Table of Contents
In the context of machine learning, a feature can be described as a set of characteristics, that explains the occurrence of a phenomenon. When these characteristics are converted into some measurable form, they are called features.
For example, assume you have a list of students. This list contains the name of each student, number of hours they studied, their IQ, and their total marks in the previous examinations. Now you are given information about a new student— the number of hours he/she studied and his IQ, but his/her marks are missing. You have to estimate his/her probable marks.
“Ready to take your python skills to the next level? Sign up for a free demo today!”
Here, you’d use IQ and study_hours to build a predictive model to estimate these missing marks. So, IQ and study_ hours are called the features for this model.
What is Feature Engineering?
Feature Engineering can simply be defined as the process of creating new features from the existing features in a dataset. Let’s consider a sample data that has details about a few items, such as their weight and price.
Now, to create a new feature we can use Item_Weight and Item_Price. So, let’s create a feature called Price_per_Weight. It is nothing but the price of the item divided by the weight of the item. This process is called feature engineering.
This was just a simple example to create a new feature from existing ones, but in practice, when we have quite a lot of features, feature engineering can become quite complex and cumbersome.

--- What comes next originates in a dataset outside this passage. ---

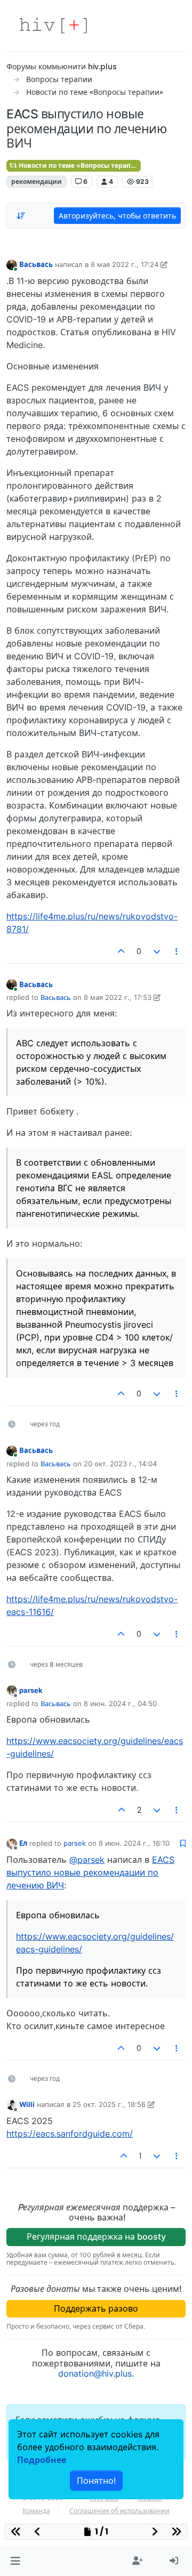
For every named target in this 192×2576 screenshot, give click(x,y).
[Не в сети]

Let’s take another example. In the popular Titanic dataset, there is a passenger name feature and below are some of the names in the dataset:
- Montvila, Rev. Juozas
- Graham, Miss. Margaret Edith
- Johnston, Miss. Catherine Helen “Carrie”
- Behr, Mr. Karl Howell
- Dooley, Mr. Patrick
These names can actually be broken down into additional meaningful features. For example, we can extract and group similar titles into single categories. Let’s have a look at the unique number of titles in the passenger names.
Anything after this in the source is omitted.